"As a teenager, I couldn’t wait to escape the farm where I grew up. I traveled with friends to cities and towns with no plan and very little money, making our way as we went: sleeping in cars, on a stranger’s floor, or pooling money for a hotel room.
Years later, between 2009 and 2012, I made the photographs in Leviathan which emerged from my experiences at a remote community in southeastern Ohio. Originally I was drawn to make these photographs because I saw the potential to reconcile two opposing scenes that I was familiar with. One was the urban skating culture I was part of for thirteen years, and the second was the rural farmland surroundings of my youth. While making these photographs, I realized I had found myself on another farm—a warped doppelganger of my childhood home. The identity of things seemed slightly altered and with this as my guide, I stepped away from my presumed knowledge of where I was.

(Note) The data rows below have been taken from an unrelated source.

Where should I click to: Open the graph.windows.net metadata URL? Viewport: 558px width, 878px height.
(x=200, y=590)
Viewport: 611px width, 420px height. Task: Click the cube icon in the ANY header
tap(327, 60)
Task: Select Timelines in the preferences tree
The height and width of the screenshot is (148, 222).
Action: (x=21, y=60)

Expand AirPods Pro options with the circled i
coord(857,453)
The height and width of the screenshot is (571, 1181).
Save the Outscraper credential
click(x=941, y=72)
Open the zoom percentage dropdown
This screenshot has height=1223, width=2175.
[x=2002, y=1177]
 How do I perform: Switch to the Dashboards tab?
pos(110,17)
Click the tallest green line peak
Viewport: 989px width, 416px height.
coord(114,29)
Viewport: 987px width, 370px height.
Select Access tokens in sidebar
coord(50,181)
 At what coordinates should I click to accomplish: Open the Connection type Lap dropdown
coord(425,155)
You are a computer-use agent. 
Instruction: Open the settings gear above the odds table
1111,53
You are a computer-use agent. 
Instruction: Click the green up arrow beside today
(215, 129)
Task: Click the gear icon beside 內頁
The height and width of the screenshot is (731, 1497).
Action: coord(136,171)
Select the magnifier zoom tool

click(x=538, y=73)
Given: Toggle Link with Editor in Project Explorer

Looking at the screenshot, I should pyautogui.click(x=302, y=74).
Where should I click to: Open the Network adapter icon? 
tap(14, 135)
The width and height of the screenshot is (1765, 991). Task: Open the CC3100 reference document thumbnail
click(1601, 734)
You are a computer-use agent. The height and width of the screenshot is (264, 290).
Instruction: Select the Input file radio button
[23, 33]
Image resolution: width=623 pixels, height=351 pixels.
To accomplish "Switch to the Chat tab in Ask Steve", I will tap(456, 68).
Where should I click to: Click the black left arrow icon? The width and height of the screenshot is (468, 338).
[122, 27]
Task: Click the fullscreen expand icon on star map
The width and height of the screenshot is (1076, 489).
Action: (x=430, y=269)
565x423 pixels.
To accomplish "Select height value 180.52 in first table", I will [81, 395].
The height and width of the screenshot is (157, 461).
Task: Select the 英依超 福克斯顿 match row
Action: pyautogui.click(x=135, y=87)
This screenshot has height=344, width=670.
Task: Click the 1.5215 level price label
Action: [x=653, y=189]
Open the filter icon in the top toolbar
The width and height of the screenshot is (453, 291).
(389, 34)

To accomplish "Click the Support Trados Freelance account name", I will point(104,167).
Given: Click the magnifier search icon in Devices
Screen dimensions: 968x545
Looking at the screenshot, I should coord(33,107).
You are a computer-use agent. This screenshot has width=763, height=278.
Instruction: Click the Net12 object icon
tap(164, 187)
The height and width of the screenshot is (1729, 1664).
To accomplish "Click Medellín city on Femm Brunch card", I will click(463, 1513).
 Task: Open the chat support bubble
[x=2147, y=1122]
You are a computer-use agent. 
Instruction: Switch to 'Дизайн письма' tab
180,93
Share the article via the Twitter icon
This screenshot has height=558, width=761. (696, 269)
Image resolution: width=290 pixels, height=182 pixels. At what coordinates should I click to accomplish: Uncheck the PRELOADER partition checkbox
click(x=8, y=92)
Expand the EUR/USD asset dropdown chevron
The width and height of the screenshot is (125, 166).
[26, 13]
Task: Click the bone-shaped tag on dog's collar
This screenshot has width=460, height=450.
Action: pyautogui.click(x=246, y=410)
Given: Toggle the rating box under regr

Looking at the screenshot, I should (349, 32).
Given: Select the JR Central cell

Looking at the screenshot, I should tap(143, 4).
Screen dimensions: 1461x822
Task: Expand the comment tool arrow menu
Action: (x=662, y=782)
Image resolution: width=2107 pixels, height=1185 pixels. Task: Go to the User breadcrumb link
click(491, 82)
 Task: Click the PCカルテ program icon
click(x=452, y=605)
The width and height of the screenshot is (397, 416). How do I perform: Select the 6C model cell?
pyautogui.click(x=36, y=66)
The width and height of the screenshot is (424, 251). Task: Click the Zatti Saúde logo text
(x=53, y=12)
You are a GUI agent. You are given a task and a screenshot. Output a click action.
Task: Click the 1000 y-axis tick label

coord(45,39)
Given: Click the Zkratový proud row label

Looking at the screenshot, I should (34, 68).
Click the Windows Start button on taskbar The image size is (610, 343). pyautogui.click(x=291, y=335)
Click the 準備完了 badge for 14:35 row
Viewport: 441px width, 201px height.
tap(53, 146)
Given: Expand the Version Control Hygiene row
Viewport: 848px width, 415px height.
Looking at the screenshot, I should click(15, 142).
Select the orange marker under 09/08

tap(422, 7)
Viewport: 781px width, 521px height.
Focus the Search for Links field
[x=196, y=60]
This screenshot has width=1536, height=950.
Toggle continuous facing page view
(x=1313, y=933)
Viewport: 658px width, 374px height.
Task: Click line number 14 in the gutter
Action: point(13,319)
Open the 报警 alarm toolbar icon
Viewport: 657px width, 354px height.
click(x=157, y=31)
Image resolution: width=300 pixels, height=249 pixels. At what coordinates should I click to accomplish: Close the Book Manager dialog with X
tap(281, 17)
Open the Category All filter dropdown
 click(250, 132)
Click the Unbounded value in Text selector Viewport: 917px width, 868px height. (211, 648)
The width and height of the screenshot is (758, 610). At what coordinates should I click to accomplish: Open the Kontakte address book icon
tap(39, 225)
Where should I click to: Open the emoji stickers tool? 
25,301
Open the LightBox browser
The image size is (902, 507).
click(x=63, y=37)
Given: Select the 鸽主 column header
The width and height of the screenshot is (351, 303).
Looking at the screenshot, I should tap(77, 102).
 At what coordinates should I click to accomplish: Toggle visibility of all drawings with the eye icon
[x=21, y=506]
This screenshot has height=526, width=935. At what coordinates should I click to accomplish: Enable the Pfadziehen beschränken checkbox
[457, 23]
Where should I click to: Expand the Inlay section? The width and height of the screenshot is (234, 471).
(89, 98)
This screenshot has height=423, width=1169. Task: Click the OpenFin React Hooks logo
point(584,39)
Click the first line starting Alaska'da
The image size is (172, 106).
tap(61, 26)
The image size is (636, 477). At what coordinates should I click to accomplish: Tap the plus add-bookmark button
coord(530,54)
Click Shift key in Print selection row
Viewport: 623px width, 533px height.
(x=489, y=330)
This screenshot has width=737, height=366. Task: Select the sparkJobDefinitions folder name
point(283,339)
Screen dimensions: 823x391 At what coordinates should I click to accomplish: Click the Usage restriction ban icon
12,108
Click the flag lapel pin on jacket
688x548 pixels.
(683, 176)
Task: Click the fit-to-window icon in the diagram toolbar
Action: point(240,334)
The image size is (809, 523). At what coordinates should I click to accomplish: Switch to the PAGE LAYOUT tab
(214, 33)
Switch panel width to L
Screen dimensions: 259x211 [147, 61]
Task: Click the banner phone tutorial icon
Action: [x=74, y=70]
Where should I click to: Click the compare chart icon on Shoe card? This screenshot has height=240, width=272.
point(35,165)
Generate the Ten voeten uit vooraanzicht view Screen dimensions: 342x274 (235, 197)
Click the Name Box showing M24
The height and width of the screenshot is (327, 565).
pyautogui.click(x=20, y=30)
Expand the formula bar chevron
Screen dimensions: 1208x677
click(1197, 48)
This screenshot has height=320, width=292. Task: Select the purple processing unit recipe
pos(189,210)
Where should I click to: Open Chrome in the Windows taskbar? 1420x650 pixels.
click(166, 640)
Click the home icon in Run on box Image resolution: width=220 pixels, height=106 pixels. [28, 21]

Although these photographs were made in the rolling hills of Appalachia, themes of escape and confrontation with the unknowable on the sea began to appear in my pictures. Even the Appalachian Mountains looming around me got their name from the Native American word ›apala‹, or ›great ocean.‹ These subtle connections lie beneath the surface and their meanings are ambiguous." (Morgan Ashcom)
The sequence of photographs in Leviathan suggests a subjective narrative where disparate cultures and geographies have converged.